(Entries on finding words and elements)
____________
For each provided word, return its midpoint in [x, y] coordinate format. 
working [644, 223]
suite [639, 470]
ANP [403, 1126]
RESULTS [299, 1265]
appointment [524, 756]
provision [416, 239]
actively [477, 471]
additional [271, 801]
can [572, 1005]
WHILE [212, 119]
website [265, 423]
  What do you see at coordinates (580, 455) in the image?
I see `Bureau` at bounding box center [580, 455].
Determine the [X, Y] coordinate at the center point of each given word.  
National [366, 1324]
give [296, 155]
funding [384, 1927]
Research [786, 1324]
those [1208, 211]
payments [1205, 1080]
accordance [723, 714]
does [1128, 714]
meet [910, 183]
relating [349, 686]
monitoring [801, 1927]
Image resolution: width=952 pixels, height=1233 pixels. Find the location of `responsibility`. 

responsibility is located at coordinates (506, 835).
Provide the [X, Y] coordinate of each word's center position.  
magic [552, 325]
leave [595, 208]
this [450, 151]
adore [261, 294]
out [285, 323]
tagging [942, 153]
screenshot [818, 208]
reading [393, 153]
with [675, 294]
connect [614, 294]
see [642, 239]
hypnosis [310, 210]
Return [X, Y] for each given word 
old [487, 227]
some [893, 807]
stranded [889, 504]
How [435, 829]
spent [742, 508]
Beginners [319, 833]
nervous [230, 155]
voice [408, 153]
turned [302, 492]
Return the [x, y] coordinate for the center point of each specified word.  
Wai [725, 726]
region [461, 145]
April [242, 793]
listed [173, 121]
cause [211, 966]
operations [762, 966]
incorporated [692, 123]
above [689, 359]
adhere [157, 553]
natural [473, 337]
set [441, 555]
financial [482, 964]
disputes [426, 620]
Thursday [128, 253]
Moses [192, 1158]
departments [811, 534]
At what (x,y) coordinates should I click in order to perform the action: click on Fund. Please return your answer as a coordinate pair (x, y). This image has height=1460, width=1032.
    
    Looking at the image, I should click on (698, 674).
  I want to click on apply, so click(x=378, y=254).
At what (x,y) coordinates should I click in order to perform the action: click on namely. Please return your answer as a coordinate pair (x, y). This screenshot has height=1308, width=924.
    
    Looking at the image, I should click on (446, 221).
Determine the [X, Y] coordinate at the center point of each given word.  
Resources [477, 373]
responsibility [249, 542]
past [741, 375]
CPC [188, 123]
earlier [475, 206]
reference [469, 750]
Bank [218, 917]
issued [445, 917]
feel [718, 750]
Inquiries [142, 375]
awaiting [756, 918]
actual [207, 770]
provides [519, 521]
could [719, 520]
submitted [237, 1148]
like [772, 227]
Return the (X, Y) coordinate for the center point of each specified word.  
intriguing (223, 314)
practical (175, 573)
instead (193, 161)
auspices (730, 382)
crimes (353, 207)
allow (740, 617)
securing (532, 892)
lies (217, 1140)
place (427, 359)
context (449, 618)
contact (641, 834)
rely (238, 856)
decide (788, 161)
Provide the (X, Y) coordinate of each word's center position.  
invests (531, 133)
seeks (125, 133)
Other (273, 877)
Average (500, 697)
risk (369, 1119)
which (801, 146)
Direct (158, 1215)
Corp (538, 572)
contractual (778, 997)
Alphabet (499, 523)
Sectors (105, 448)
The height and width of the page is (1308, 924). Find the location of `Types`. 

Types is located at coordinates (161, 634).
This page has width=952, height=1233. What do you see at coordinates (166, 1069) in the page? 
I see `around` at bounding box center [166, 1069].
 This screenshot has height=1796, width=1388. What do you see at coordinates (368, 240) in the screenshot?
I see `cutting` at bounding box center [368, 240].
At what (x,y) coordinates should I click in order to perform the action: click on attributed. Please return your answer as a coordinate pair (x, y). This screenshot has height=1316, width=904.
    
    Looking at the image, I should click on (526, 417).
____________
Your task: Recast the entries above as a Markdown table with the columns Row and Line, numbering each row and skipping blank lines.

Exercise response:
| Row | Line |
|---|---|
| 1 | For each provided word, return its midpoint in [x, y] coordinate format.  |
| 2 | working [644, 223] |
| 3 | suite [639, 470] |
| 4 | ANP [403, 1126] |
| 5 | RESULTS [299, 1265] |
| 6 | appointment [524, 756] |
| 7 | provision [416, 239] |
| 8 | actively [477, 471] |
| 9 | additional [271, 801] |
| 10 | can [572, 1005] |
| 11 | WHILE [212, 119] |
| 12 | website [265, 423] |
| 13 |   What do you see at coordinates (580, 455) in the image? |
| 14 | I see `Bureau` at bounding box center [580, 455]. |
| 15 | Determine the [X, Y] coordinate at the center point of each given word.   |
| 16 | National [366, 1324] |
| 17 | give [296, 155] |
| 18 | funding [384, 1927] |
| 19 | Research [786, 1324] |
| 20 | those [1208, 211] |
| 21 | payments [1205, 1080] |
| 22 | accordance [723, 714] |
| 23 | does [1128, 714] |
| 24 | meet [910, 183] |
| 25 | relating [349, 686] |
| 26 | monitoring [801, 1927] |
| 27 | Image resolution: width=952 pixels, height=1233 pixels. Find the location of `responsibility`.  |
| 28 | responsibility is located at coordinates (506, 835). |
| 29 | Provide the [X, Y] coordinate of each word's center position.   |
| 30 | magic [552, 325] |
| 31 | leave [595, 208] |
| 32 | this [450, 151] |
| 33 | adore [261, 294] |
| 34 | out [285, 323] |
| 35 | tagging [942, 153] |
| 36 | screenshot [818, 208] |
| 37 | reading [393, 153] |
| 38 | with [675, 294] |
| 39 | connect [614, 294] |
| 40 | see [642, 239] |
| 41 | hypnosis [310, 210] |
| 42 | Return [X, Y] for each given word  |
| 43 | old [487, 227] |
| 44 | some [893, 807] |
| 45 | stranded [889, 504] |
| 46 | How [435, 829] |
| 47 | spent [742, 508] |
| 48 | Beginners [319, 833] |
| 49 | nervous [230, 155] |
| 50 | voice [408, 153] |
| 51 | turned [302, 492] |
| 52 | Return the [x, y] coordinate for the center point of each specified word.   |
| 53 | Wai [725, 726] |
| 54 | region [461, 145] |
| 55 | April [242, 793] |
| 56 | listed [173, 121] |
| 57 | cause [211, 966] |
| 58 | operations [762, 966] |
| 59 | incorporated [692, 123] |
| 60 | above [689, 359] |
| 61 | adhere [157, 553] |
| 62 | natural [473, 337] |
| 63 | set [441, 555] |
| 64 | financial [482, 964] |
| 65 | disputes [426, 620] |
| 66 | Thursday [128, 253] |
| 67 | Moses [192, 1158] |
| 68 | departments [811, 534] |
| 69 | At what (x,y) coordinates should I click in order to perform the action: click on Fund. Please return your answer as a coordinate pair (x, y). This image has height=1460, width=1032. |
| 70 |     Looking at the image, I should click on (698, 674). |
| 71 |   I want to click on apply, so click(x=378, y=254). |
| 72 | At what (x,y) coordinates should I click in order to perform the action: click on namely. Please return your answer as a coordinate pair (x, y). This screenshot has height=1308, width=924. |
| 73 |     Looking at the image, I should click on (446, 221). |
| 74 | Determine the [X, Y] coordinate at the center point of each given word.   |
| 75 | Resources [477, 373] |
| 76 | responsibility [249, 542] |
| 77 | past [741, 375] |
| 78 | CPC [188, 123] |
| 79 | earlier [475, 206] |
| 80 | reference [469, 750] |
| 81 | Bank [218, 917] |
| 82 | issued [445, 917] |
| 83 | feel [718, 750] |
| 84 | Inquiries [142, 375] |
| 85 | awaiting [756, 918] |
| 86 | actual [207, 770] |
| 87 | provides [519, 521] |
| 88 | could [719, 520] |
| 89 | submitted [237, 1148] |
| 90 | like [772, 227] |
| 91 | Return the (X, Y) coordinate for the center point of each specified word.   |
| 92 | intriguing (223, 314) |
| 93 | practical (175, 573) |
| 94 | instead (193, 161) |
| 95 | auspices (730, 382) |
| 96 | crimes (353, 207) |
| 97 | allow (740, 617) |
| 98 | securing (532, 892) |
| 99 | lies (217, 1140) |
| 100 | place (427, 359) |
| 101 | context (449, 618) |
| 102 | contact (641, 834) |
| 103 | rely (238, 856) |
| 104 | decide (788, 161) |
| 105 | Provide the (X, Y) coordinate of each word's center position.   |
| 106 | invests (531, 133) |
| 107 | seeks (125, 133) |
| 108 | Other (273, 877) |
| 109 | Average (500, 697) |
| 110 | risk (369, 1119) |
| 111 | which (801, 146) |
| 112 | Direct (158, 1215) |
| 113 | Corp (538, 572) |
| 114 | contractual (778, 997) |
| 115 | Alphabet (499, 523) |
| 116 | Sectors (105, 448) |
| 117 | The height and width of the page is (1308, 924). Find the location of `Types`.  |
| 118 | Types is located at coordinates (161, 634). |
| 119 | This page has width=952, height=1233. What do you see at coordinates (166, 1069) in the page?  |
| 120 | I see `around` at bounding box center [166, 1069]. |
| 121 |  This screenshot has height=1796, width=1388. What do you see at coordinates (368, 240) in the screenshot? |
| 122 | I see `cutting` at bounding box center [368, 240]. |
| 123 | At what (x,y) coordinates should I click in order to perform the action: click on attributed. Please return your answer as a coordinate pair (x, y). This screenshot has height=1316, width=904. |
| 124 |     Looking at the image, I should click on (526, 417). |